Required task
Rewrite the lines from the one with "Given: Click the Europe row's chevron arrow" up to and including the one with "Screen dimensions: 826x797", substituting "dropdown arrow" for "chevron arrow" and leaving everything else unchanged.

Supplied records
* START *
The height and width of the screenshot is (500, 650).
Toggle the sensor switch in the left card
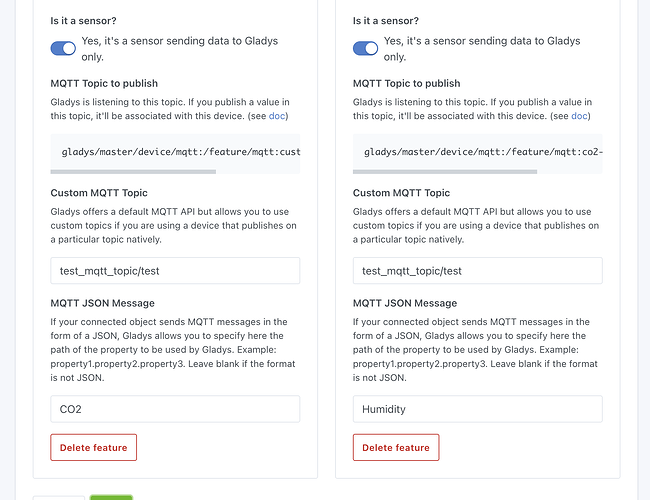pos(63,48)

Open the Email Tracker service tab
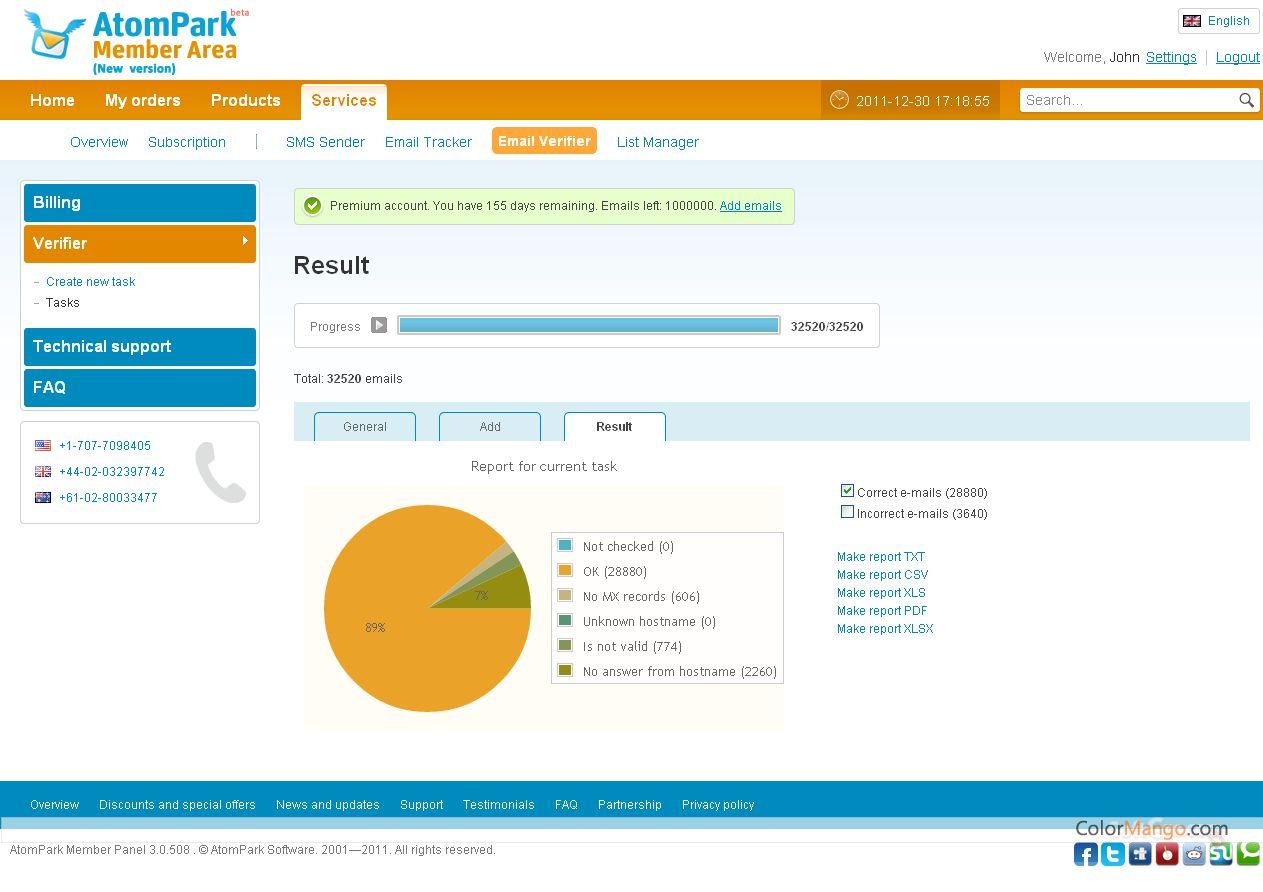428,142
* END *
* START *
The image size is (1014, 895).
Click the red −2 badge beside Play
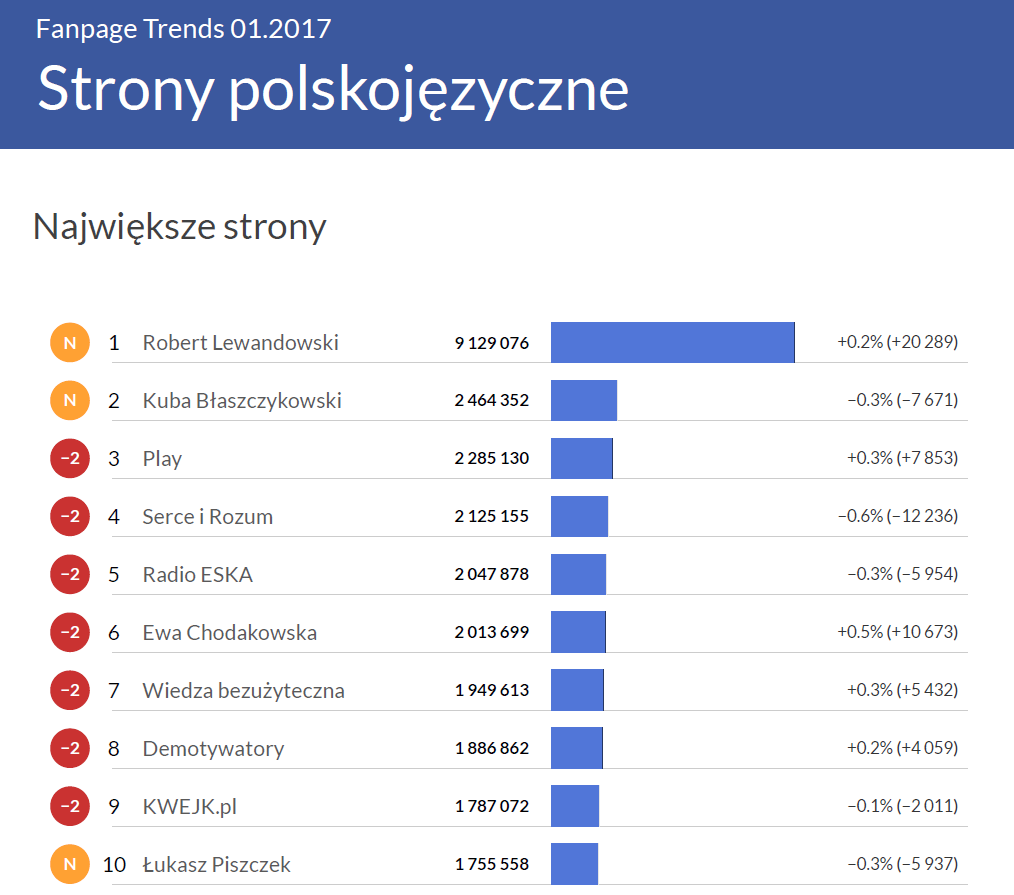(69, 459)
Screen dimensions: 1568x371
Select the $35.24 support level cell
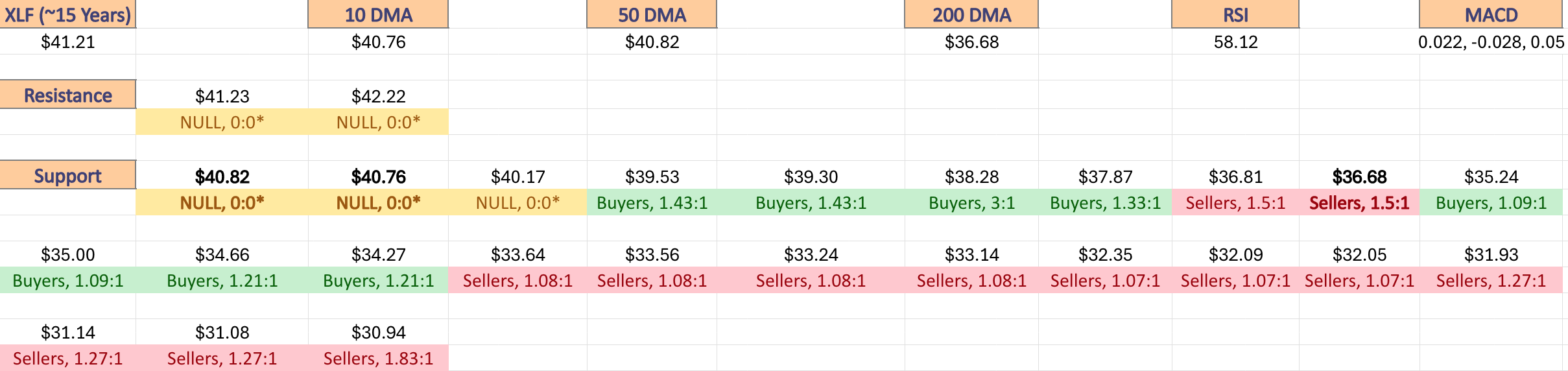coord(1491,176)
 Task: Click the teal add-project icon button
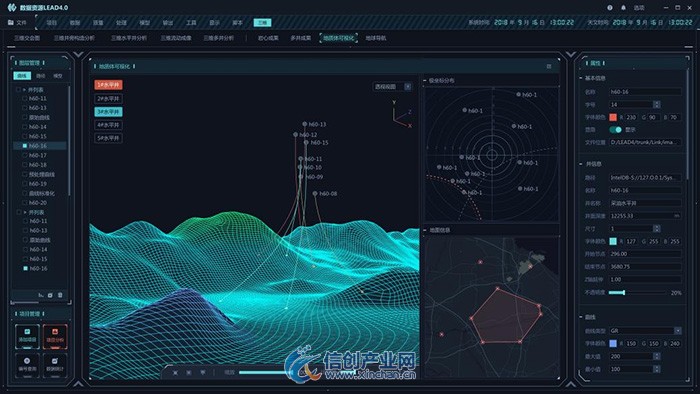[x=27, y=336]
* END *
* START *
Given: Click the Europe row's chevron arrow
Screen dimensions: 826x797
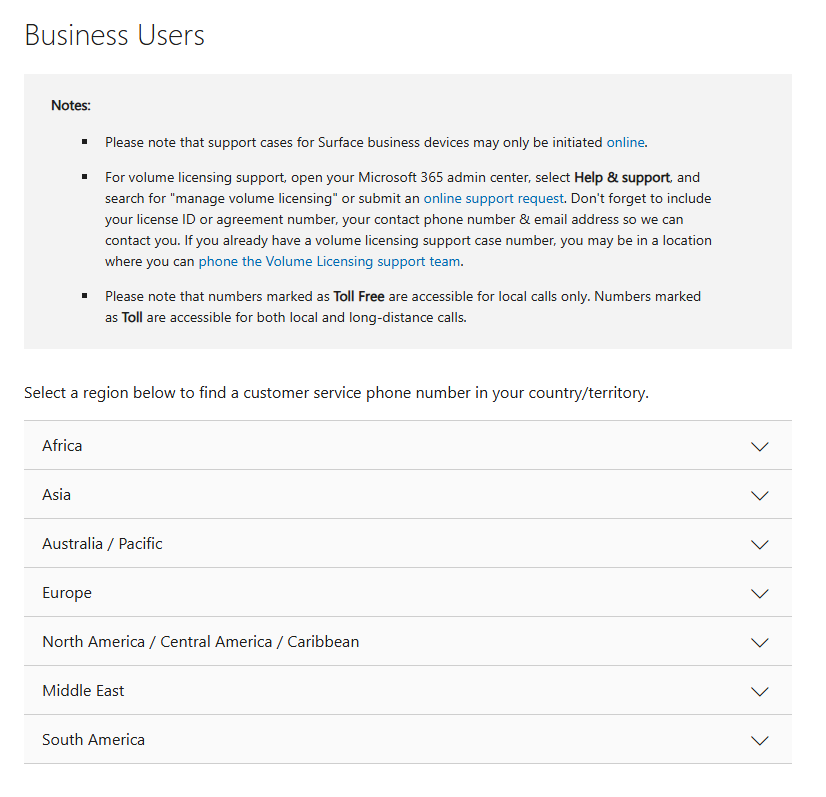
* END *
Answer below
Given: Click the Europe row's dropdown arrow
Screen dimensions: 826x797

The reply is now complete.